In many ways, TERI as an employer appears to have ignored its obligations under the Act. The complainant is not in the organisation anymore, indicating that conditions for her continuance were not facilitated by the management. It did not act immediately on the internal committee's report, as can be discerned from the fact that there was no follow-up disciplinary action. The jurisdiction of an industrial tribunal to stay the findings of an internal panel under the special law is a legal question that may be decided in ongoing proceedings before the Delhi High Court. As an organisation, TERI has a global profile as well as a considerable body of achievement behind it in the field of energy efficiency and climate science.

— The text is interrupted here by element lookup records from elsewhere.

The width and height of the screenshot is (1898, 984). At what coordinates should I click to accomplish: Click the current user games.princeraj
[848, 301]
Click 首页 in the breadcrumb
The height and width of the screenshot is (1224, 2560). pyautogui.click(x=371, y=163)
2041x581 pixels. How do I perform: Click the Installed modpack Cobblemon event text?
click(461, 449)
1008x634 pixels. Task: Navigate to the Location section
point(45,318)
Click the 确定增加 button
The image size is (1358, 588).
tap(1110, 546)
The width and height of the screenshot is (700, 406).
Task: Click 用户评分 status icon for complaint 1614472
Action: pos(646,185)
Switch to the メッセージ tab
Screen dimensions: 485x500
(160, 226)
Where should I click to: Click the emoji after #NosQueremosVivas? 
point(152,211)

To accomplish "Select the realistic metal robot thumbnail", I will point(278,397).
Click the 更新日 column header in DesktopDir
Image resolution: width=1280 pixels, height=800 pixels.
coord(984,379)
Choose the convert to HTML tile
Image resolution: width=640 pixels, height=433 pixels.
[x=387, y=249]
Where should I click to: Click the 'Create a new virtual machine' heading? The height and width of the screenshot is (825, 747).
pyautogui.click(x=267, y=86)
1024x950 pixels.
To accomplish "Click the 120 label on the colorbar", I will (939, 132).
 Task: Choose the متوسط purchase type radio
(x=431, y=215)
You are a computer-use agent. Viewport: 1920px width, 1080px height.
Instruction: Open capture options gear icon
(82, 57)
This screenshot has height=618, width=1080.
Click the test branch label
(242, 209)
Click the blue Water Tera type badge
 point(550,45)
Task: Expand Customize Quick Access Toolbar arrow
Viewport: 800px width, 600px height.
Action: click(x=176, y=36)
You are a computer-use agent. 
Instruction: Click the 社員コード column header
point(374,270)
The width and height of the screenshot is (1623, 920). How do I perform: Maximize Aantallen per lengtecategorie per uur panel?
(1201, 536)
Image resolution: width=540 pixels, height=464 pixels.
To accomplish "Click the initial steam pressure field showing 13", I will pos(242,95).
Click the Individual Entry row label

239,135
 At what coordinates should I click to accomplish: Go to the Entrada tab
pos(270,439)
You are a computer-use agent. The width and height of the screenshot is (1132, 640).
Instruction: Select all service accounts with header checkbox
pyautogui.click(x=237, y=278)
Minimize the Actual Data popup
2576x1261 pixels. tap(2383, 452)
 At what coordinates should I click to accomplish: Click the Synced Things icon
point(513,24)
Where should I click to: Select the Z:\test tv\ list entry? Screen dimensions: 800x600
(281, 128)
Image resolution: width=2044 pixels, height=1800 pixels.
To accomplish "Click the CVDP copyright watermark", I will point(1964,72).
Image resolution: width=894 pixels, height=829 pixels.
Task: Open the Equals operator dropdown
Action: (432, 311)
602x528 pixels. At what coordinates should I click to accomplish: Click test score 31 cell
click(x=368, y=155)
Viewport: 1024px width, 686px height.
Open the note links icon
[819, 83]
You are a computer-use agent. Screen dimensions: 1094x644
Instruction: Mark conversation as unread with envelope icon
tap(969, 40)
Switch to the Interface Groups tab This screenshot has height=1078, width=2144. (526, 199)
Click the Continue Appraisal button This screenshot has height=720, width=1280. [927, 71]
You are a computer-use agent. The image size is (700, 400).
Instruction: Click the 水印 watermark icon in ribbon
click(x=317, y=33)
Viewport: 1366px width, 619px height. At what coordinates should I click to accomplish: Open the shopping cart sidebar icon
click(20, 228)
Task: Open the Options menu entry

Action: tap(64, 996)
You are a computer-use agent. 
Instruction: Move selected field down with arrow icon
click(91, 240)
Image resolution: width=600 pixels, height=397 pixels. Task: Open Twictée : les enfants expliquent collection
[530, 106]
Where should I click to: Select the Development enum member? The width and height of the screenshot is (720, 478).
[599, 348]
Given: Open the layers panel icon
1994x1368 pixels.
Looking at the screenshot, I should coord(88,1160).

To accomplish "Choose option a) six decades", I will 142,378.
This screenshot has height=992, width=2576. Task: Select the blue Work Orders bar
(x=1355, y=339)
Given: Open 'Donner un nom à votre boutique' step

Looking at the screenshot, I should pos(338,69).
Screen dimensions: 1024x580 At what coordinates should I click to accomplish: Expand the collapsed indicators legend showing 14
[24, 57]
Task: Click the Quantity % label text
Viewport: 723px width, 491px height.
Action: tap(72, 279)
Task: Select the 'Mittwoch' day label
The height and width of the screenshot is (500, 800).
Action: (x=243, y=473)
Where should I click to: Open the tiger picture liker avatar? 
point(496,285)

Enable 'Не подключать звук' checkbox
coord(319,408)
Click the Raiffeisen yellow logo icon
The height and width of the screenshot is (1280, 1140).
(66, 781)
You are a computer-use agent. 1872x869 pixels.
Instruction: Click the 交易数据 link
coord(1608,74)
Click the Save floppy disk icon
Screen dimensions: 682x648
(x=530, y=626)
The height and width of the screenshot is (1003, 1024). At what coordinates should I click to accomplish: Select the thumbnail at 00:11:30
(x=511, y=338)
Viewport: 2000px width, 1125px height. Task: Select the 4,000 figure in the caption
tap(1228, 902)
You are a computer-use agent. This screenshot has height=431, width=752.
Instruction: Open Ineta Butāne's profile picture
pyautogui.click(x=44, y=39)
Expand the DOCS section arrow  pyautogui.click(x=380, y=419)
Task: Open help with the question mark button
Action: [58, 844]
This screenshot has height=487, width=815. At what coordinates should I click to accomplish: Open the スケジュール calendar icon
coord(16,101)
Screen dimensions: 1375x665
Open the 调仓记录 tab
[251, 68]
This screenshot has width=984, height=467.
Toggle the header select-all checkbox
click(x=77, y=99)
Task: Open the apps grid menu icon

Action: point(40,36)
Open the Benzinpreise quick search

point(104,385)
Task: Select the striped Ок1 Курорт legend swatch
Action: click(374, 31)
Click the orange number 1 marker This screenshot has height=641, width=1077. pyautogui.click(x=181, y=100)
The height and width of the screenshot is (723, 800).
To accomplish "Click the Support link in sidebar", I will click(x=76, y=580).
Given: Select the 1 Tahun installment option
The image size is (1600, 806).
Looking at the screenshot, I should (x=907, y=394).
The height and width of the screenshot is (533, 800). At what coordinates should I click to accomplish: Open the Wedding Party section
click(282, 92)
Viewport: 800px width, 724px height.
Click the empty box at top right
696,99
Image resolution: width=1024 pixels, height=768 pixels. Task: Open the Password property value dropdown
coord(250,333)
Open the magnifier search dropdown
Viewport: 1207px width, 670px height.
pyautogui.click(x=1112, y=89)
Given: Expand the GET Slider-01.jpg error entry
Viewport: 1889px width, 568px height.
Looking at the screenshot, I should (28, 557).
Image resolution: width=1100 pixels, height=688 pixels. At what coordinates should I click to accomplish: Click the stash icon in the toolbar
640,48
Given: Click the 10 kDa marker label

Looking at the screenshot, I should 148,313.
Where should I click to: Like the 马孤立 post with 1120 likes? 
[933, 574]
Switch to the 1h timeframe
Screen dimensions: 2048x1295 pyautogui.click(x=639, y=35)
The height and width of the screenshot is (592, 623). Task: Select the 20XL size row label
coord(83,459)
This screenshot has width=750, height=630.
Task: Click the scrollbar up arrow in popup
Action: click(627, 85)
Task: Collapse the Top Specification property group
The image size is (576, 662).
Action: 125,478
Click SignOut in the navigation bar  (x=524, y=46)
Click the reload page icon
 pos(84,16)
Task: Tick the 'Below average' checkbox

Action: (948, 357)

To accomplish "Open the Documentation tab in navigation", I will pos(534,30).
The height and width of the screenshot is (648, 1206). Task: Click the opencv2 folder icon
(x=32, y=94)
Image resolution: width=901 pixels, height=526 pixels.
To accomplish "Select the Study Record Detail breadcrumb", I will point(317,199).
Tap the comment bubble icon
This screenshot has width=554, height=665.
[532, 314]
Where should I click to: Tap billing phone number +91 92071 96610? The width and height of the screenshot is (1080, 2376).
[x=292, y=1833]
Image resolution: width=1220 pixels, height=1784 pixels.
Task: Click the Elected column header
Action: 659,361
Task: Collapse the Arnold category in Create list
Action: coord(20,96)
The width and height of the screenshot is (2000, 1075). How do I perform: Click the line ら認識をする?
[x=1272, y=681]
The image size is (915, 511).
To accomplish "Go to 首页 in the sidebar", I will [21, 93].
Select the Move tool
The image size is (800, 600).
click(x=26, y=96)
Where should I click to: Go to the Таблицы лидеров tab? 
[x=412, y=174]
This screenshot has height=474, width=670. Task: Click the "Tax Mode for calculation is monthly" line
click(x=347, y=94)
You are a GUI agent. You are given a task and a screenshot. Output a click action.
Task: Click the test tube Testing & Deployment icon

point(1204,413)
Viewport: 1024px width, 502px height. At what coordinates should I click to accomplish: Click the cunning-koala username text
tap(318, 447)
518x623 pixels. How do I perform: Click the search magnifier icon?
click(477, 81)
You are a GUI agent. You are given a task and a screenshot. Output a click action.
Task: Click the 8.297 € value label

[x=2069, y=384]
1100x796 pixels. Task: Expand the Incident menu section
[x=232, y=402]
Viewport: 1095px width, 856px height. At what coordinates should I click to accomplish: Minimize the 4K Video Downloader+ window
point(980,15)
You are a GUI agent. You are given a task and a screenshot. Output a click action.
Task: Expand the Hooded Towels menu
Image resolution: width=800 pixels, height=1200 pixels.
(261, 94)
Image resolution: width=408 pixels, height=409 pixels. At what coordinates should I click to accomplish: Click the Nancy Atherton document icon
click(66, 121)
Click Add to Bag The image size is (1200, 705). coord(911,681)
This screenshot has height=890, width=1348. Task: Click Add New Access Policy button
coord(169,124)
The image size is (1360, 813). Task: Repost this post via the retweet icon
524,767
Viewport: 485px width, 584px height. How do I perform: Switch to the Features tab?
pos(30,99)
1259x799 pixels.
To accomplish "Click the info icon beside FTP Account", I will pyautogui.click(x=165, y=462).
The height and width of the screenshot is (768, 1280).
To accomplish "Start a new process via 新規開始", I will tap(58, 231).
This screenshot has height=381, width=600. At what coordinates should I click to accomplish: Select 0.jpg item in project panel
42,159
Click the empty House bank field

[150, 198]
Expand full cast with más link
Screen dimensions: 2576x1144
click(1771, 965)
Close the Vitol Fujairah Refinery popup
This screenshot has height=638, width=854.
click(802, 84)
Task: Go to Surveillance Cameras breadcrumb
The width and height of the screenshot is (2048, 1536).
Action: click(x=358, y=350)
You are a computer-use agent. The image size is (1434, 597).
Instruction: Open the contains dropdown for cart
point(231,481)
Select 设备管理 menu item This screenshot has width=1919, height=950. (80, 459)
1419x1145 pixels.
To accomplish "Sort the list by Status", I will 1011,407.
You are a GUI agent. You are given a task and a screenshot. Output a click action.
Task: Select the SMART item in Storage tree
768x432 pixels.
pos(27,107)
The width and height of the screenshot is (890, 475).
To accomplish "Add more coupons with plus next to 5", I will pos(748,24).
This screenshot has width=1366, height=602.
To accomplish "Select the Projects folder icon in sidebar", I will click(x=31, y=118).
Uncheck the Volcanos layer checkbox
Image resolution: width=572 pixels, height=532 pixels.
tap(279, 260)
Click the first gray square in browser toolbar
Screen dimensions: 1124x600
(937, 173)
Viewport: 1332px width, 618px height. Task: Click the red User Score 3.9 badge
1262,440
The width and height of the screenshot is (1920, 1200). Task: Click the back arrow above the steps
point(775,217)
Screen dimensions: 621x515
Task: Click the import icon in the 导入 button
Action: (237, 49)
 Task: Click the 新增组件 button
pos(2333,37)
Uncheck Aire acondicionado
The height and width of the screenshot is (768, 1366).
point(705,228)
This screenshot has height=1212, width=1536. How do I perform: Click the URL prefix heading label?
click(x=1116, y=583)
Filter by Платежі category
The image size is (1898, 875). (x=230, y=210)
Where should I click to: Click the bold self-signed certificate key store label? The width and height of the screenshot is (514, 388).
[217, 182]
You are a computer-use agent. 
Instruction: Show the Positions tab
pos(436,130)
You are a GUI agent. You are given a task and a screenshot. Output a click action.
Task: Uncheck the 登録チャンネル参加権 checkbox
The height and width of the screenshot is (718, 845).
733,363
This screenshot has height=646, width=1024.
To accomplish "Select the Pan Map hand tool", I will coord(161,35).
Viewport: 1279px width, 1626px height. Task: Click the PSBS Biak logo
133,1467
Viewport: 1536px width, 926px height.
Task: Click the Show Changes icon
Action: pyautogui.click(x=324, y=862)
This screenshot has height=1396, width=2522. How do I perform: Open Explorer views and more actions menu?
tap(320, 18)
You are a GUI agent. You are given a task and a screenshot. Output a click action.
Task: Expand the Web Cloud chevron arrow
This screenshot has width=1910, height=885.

Its Governing Council has eminent people of impeccable credentials. Not unexpectedly, Dr. Pachauri denies any wrongdoing and doggedly seeks to retain his position. However, it is incomprehensible why the organisation and the eminent people on its governing body should support him. In fact, it is the management of TERI that ought to be assisting the complainants in pursuing legal remedies. It should now act to ensure that Dr. Pachauri does not play a role in TERI any more. As for the 75-year-old scientist who headed an organisation that shared the Nobel Peace Prize in 2007, it is time for him to rest on his tainted laurels.